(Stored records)
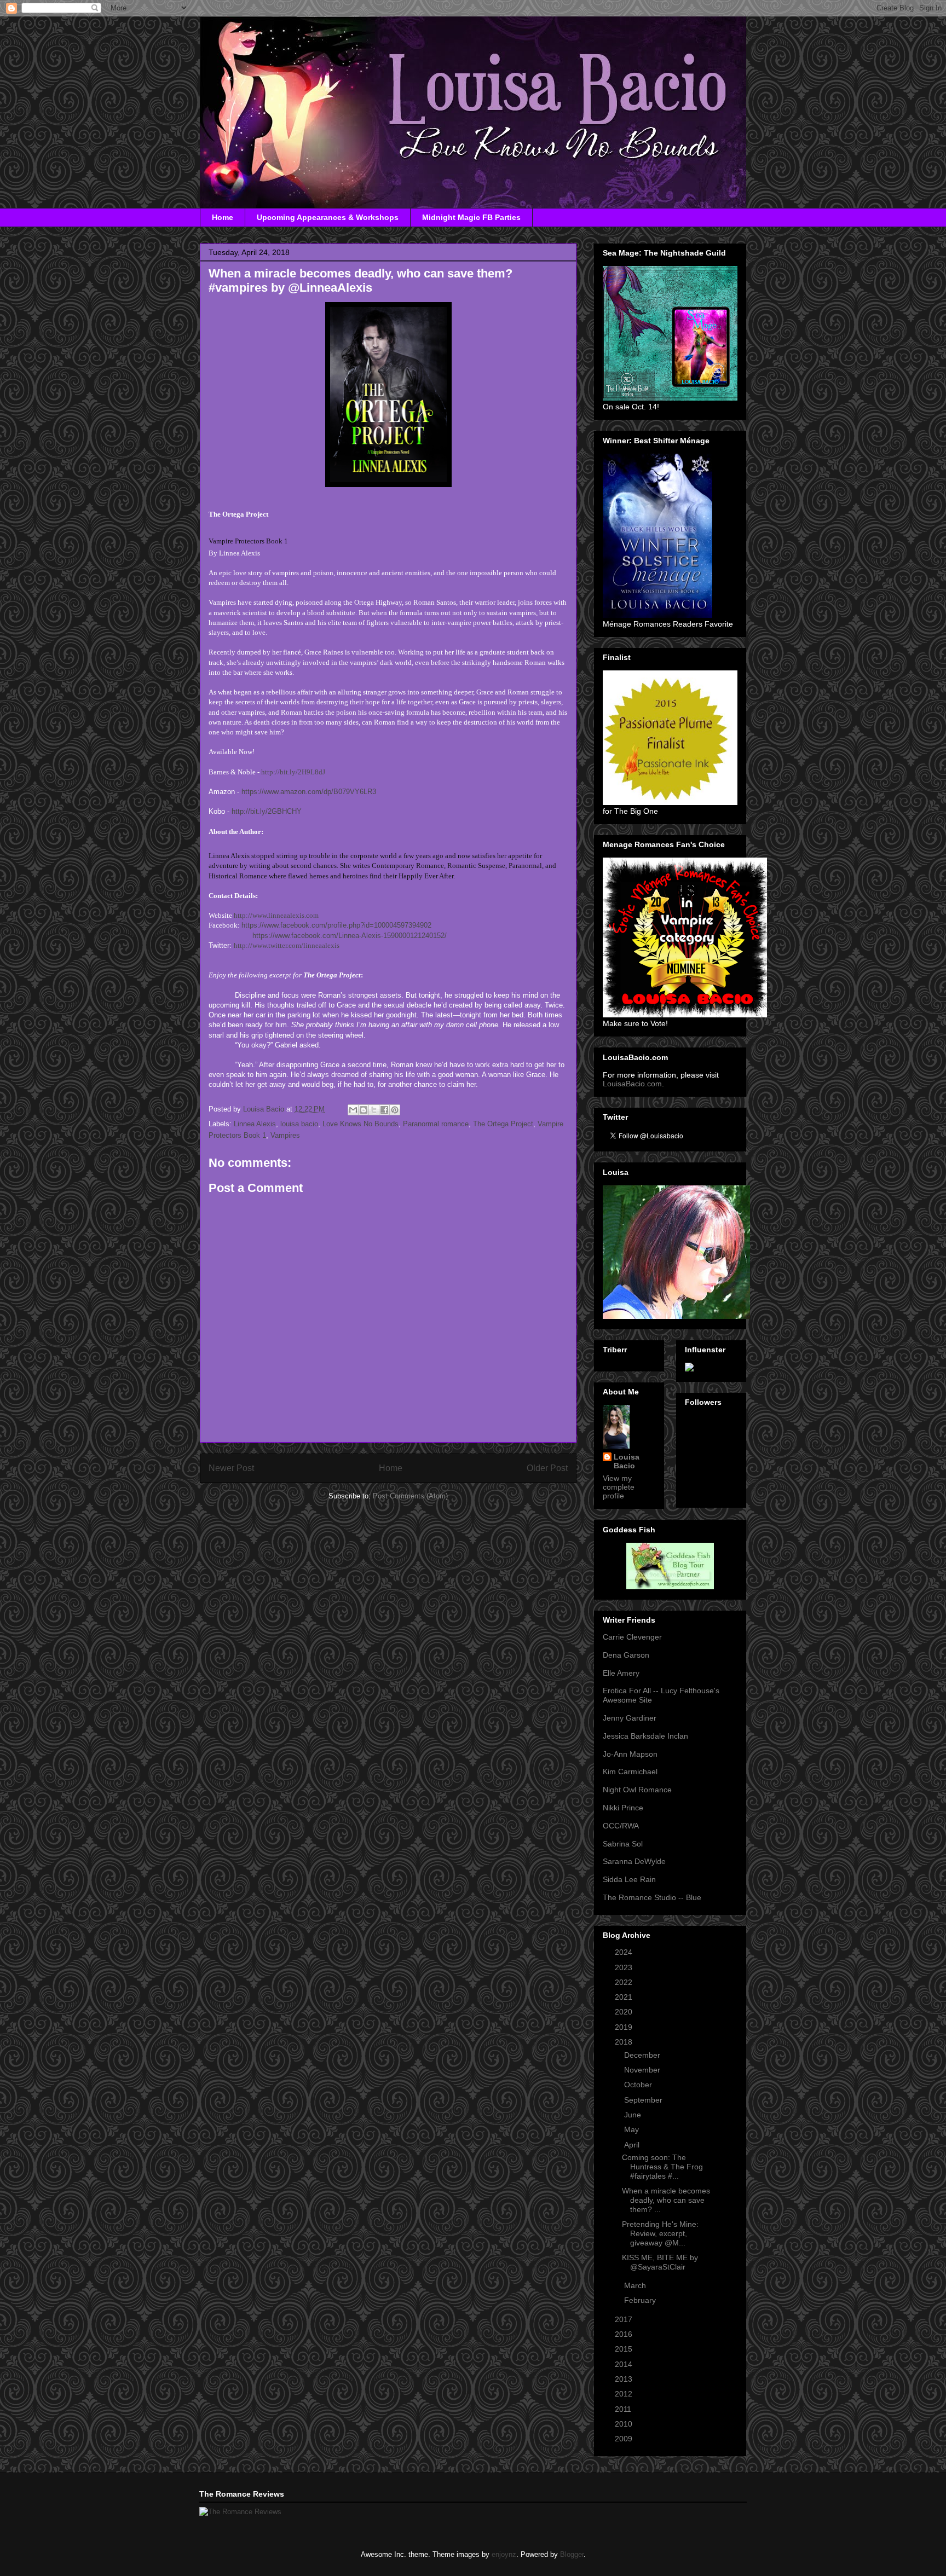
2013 (624, 2379)
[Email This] (353, 1109)
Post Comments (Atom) (410, 1496)
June (633, 2114)
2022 (624, 1982)
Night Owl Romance (637, 1789)
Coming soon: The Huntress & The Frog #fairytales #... (662, 2166)
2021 (624, 1997)
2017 (624, 2319)
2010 (624, 2423)
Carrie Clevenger (632, 1637)
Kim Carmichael (630, 1771)
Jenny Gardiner (629, 1718)
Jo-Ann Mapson (630, 1754)
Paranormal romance (436, 1124)
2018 (624, 2041)
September (644, 2099)
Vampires (285, 1135)
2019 (624, 2027)
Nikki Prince (623, 1807)
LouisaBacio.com (632, 1083)
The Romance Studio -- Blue (652, 1897)
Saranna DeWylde (634, 1861)
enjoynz (504, 2554)
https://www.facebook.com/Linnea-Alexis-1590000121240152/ (349, 935)
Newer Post (231, 1468)
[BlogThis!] (363, 1109)
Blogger (572, 2554)
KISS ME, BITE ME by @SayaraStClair (660, 2262)
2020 (624, 2011)
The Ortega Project (503, 1124)
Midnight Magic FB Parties (471, 217)
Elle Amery (621, 1673)
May (632, 2129)
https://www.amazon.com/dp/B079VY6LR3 (308, 792)
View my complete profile (618, 1487)
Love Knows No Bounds (360, 1124)
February (641, 2300)
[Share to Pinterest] (394, 1109)
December (643, 2055)
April (633, 2144)
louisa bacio (299, 1124)
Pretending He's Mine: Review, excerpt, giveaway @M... (660, 2233)
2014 (624, 2364)
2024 (624, 1952)
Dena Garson (626, 1655)
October (639, 2084)
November (643, 2069)
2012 (624, 2393)
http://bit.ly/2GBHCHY (267, 811)
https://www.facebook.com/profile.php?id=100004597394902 (336, 925)
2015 (624, 2349)
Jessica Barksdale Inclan (645, 1736)
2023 (624, 1967)
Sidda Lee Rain (629, 1879)
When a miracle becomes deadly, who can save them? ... (666, 2200)
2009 (624, 2438)
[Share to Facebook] (384, 1109)
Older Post (547, 1468)
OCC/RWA (621, 1825)
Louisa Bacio (626, 1461)
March (636, 2285)
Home (222, 217)
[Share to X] (373, 1109)
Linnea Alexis (255, 1124)
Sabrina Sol (623, 1843)
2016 (624, 2334)
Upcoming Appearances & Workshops (328, 217)
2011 (624, 2409)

**WORK INSTRUCTION**
Exactly as written, copy the lines from the one containing "Sabrina Sol (623, 1843)" to the end of the entries, both ends included.

**RESULT OF THIS TASK**
Sabrina Sol (623, 1843)
2016 (624, 2334)
Upcoming Appearances & Workshops (328, 217)
2011 (624, 2409)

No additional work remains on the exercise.